ASUS K8V Deluxe: Athlon 64 3200+ (10x200: 2GHz), 2 x 512MB Kingston HyperX PC4000 (2.5-3-3-6), AIW Radeon 9600 Pro, 120GB Western Digital SE 8MB Cache, Windows XP SP1, VIA Hyperion 4in1 drivers 4.51, ATI Catalyst 4.2.
Test software will be:
SiSoft Sandra 2004; Business and Content Creation Winstone 2004; PiFast 4.3; CDex Wav to MP3; TMPGEnc (AVI to MPEG-2 encoding); Quake 3: Arena; Return to Castle Wolfenstein; Call of Duty; Audio Bench; DU Meter; HD Tach
All our benchmarks were run on a 32-bit version of Windows XP. The official release of 64-bit Windows isn't due for a few months, and according to AMD, we may get a significant performance boost in a true 64-bit environment. In anycase, the Athlon 64 (A64) runs 32-bit code natively with no emulation.
SiSoft Sandra 2004
Although a synthetic benchmark, it's a popular one, freely available if you wish to make comparison benchmarks.
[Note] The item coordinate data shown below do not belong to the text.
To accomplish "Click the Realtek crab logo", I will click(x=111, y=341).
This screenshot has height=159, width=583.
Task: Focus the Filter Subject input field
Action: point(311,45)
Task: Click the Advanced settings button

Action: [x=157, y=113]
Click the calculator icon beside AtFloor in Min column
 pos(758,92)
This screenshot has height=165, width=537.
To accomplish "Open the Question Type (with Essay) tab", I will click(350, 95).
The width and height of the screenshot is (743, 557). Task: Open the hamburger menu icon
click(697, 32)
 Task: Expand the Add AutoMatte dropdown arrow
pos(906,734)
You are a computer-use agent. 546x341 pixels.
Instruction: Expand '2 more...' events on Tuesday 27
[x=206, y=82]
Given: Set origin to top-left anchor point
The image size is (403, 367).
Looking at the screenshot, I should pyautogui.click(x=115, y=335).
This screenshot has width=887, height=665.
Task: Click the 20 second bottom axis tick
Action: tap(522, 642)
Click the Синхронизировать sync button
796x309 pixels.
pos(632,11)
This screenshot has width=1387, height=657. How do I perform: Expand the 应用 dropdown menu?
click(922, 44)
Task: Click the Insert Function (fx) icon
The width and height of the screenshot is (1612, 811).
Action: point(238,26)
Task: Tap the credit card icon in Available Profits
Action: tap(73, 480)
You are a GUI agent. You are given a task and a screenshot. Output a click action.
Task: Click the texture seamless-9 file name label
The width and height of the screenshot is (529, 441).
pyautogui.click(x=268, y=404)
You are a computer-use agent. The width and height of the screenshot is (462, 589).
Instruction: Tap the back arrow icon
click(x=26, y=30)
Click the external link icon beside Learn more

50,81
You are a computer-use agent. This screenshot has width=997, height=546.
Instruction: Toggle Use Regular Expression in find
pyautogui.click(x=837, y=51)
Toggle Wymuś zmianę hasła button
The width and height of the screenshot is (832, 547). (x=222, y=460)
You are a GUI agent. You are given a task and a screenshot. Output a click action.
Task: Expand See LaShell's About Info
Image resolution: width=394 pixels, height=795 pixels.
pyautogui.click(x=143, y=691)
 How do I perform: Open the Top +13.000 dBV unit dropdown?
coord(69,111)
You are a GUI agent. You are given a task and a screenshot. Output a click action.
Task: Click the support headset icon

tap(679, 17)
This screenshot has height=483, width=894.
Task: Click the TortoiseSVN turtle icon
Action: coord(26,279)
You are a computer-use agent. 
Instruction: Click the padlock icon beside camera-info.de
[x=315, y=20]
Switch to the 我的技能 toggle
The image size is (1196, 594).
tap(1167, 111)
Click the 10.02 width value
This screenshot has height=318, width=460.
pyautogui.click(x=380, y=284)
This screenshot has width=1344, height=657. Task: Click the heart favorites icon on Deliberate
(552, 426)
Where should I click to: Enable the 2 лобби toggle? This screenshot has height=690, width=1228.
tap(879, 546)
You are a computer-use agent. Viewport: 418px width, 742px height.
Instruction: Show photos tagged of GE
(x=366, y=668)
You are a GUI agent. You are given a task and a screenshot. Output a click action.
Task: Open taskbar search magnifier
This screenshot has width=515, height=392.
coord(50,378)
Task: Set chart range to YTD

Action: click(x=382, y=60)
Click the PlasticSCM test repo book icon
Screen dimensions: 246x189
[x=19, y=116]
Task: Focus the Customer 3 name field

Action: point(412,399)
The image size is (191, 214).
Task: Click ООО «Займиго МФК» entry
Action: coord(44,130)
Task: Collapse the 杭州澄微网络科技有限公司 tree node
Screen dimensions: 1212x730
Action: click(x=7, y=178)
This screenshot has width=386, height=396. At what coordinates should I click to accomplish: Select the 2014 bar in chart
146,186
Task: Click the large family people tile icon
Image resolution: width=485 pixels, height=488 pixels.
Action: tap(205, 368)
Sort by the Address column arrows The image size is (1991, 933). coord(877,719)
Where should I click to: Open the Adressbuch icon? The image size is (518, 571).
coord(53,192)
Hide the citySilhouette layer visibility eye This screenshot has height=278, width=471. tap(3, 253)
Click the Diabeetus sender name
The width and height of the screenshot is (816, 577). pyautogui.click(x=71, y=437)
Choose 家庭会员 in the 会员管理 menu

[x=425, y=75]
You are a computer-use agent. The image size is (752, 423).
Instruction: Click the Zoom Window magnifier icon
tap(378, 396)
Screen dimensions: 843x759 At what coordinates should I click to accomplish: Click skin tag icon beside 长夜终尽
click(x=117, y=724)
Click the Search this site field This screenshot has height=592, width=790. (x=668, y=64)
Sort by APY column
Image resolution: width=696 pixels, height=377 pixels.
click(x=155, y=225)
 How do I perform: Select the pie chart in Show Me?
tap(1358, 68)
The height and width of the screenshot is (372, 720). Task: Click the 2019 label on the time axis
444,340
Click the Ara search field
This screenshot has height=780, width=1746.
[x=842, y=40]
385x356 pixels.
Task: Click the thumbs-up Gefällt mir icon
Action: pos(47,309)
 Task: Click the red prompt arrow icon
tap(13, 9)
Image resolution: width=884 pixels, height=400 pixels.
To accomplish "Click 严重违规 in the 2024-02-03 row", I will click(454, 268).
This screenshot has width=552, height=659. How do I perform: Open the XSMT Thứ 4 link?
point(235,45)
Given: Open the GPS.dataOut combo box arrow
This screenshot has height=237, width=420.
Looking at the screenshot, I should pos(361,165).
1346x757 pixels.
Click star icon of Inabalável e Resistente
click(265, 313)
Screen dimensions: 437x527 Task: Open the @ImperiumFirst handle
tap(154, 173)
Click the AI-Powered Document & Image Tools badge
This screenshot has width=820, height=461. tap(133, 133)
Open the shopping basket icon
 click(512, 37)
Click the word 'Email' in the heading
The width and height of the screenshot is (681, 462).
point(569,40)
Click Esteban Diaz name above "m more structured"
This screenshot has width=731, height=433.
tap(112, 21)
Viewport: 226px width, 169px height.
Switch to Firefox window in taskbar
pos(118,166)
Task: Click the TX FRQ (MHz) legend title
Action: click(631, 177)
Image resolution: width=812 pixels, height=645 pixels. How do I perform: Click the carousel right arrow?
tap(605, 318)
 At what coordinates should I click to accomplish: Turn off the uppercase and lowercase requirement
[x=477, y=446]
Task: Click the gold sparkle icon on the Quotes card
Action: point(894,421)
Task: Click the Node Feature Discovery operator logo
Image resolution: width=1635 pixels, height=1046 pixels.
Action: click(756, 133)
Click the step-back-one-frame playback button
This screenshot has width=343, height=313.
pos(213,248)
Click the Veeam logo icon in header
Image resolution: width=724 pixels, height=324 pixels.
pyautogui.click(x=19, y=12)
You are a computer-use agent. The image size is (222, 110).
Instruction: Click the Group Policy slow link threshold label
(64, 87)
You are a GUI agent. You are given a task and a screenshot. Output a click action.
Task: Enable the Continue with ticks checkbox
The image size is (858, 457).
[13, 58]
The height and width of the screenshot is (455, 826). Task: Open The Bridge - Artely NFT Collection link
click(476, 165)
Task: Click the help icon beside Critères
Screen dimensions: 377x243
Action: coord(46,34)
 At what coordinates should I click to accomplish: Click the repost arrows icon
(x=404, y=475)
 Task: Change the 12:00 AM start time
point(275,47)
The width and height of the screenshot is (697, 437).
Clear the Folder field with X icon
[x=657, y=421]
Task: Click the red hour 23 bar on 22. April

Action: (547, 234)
We will be testing the CPU, MMX, and memory speeds, using the 32-bit 2004 version.
CPU Arithmetic Benchmark

CPU Multimedia Benchmark

Memory Benchmark

In al three SiSoft Sandra tests, we see that the ABIT board appears to be the fastest between the three, and by a significant margin in each of the tests. Will this trend continue as we move along in the review?
ZD Business Winstone 2004
The ZD Winstone suite is a script that runs a series of actions and calculates a final score that measures a PC's overall performance.

ZD Content Creation 2004
Earlier versions of this benchmark had some issues running on the KV8-MAX3, but we didn't have any problems with the 2004 version.

We get a bit of a flip-flop here as the KV8 takes the Business Winstone tests, but falls a little short in Content Creation. Still a good showing on ABIT's part.
PiFast
A good indicator of CPU/Motherboard performance is version 4.2, by Xavier Gourdon. We used a computation of 10000000 digits of Pi, Chudnovsky method, 1024 K FFT, and no disk memory. Note that lower scores are better, and times are in seconds.

Lower Times are Better
In the first of our series of real-world tests, the KV8-MAX3 completely dominates the PiFast tests. ABIT's board is close to four seconds faster than the other two here.